== INFORMATION GIVEN
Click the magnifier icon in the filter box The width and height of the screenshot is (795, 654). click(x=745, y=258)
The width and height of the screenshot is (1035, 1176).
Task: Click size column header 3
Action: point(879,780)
====
== INFORMATION GIVEN
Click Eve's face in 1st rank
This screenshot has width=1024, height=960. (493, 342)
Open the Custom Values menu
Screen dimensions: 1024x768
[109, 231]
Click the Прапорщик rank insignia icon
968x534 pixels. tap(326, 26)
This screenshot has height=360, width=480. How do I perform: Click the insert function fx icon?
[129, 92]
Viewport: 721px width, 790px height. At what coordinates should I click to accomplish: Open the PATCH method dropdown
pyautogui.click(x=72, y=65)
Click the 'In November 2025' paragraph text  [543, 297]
====
§ **TASK TO CARRY OUT**:
Given the records above, return exactly the lines starting at the line containing "Click the Прапорщик rank insignia icon" and ending at the line containing "Click the 'In", including both.

§ **TASK SOLUTION**:
Click the Прапорщик rank insignia icon
968x534 pixels. tap(326, 26)
This screenshot has height=360, width=480. How do I perform: Click the insert function fx icon?
[129, 92]
Viewport: 721px width, 790px height. At what coordinates should I click to accomplish: Open the PATCH method dropdown
pyautogui.click(x=72, y=65)
Click the 'In November 2025' paragraph text  [543, 297]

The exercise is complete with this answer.